I think the biggest development this year, was reasoning AI with models such as the o series from OpenAI. The impact of those models has been flying a bit under the radar, there was no ChatGPT moment, since the chat interface is probably not the best way for those models to shine. One way to grasp the impact is the fact that AI went from being an average programmer to being the 175th best programmer in the world. Reasoning is in many ways a necessary but not sufficient step for more useful AI that can automate human tasks so now that reasoning has improved we can more reliably move to the next phase of AI which is agents.

The year ahead

At the very least we should expect the same incremental improvements we saw last year, such as cheaper and faster models and more AI into the apps we use.
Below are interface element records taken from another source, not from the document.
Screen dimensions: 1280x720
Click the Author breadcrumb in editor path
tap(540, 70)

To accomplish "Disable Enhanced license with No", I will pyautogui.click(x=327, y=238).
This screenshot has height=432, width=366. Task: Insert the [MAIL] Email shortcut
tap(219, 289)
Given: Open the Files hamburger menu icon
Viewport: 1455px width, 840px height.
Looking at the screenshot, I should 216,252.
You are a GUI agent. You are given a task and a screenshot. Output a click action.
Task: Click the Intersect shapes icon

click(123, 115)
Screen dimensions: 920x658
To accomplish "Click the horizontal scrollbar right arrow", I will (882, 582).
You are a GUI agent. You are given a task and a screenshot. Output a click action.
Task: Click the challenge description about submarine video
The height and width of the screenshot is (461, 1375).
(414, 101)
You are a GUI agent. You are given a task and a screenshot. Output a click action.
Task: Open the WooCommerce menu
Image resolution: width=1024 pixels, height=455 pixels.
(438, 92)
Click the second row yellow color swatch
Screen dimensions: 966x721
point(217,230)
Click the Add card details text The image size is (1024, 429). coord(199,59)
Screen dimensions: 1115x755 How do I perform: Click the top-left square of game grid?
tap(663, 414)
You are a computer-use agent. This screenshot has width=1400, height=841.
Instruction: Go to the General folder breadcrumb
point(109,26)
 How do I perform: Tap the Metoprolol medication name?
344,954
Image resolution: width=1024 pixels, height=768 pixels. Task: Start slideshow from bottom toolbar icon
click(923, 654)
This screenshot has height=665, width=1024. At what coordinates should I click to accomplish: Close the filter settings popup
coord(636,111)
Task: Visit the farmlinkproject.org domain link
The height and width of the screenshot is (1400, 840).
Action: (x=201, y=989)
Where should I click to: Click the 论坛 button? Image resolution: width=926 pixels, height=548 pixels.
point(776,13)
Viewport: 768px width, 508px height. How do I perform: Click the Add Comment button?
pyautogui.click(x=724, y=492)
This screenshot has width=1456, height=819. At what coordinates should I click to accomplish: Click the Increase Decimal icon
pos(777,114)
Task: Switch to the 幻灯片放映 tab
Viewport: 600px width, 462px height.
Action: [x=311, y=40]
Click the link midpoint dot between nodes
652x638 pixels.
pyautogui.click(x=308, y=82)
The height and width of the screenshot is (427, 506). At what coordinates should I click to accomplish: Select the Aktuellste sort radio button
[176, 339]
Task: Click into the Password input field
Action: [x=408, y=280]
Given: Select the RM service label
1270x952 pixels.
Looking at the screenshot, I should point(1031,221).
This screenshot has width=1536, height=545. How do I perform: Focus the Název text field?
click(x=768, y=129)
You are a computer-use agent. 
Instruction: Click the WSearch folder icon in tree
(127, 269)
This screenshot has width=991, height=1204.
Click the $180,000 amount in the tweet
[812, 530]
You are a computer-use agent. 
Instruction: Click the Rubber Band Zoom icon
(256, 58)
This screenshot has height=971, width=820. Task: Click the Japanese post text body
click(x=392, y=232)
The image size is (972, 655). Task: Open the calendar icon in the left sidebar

On top of that though, I believe this will be the year of agents, where initially small tasks will be delegated to AI, like checking you in, or sending that document a colleague asked in an email by simply prompting a model. At the same time, there will be a lot of innovation and disruption inside companies that will experiment even more with agentic workflows across the company to make them do more with less. This should be an exciting year, not that any year is particularly boring in AI.